With no kids of our own, Ella and I are far removed from the high school experience, and really could offer only rudimentary advice to Duc on his first day of class.  Be careful.  Make friends. Call us if you need us. Learn something.   His only misstep on that first day was getting off the bus at the wrong school.  Thankfully, a staff member gave him a ride when he explained his situation.  

Now, a full school year later, with friends made, classes aced, and honorary diploma earned, Duc is both excited and depressed about going home.  He’s excited about getting his life back, but depressed due to rising tensions in the region, and the fear that he could be drafted into the Army before he can attend college in the fall.

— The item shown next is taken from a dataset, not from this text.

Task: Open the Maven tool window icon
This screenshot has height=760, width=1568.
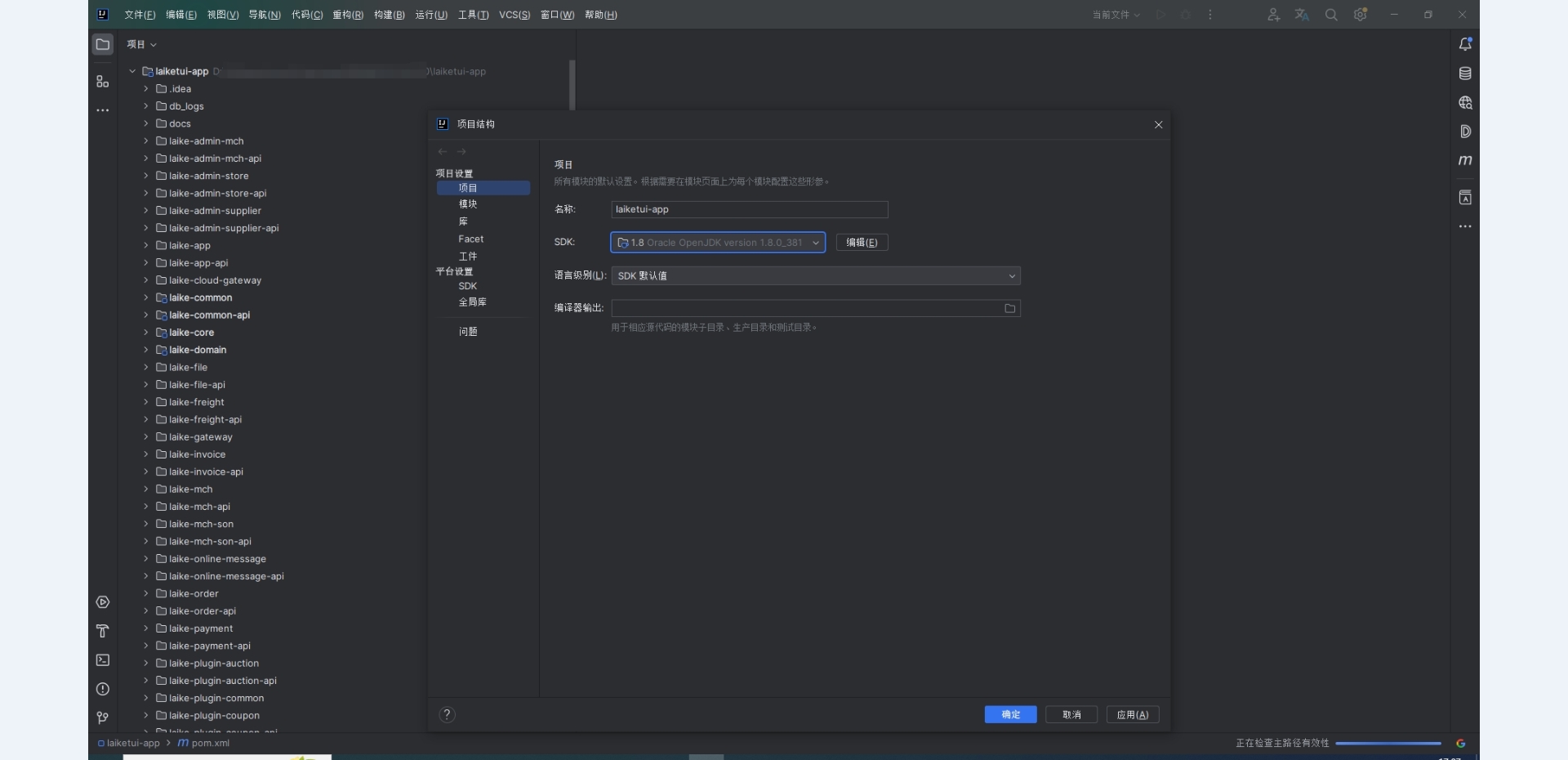Action: point(1465,160)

Ella and I have mixed emotions about him leaving.  On one hand, our life can get back to normal; Ella can walk around in her PJs all day if she so chooses.  On the other hand, though, Duc has become such a part of our lives that it will be impossible to not miss him.   I’ve read about empty nest syndrome; now, I guess, we get to experience it.

He’s leaving behind boxes of art supplies and other personal effects that we will ship to him once he settles in at Pratt Institute in New York sometime in August, if all goes as planned. He was awarded a five-year $100,000 scholarship to the school, which sounds impressive, and is impressive, yet his parents still will be chipping in close to $40,000 per year for his tuition, fees, housing, etc.  It’s disheartening to realize that had Duc been our real son, we wouldn’t have been able to afford that.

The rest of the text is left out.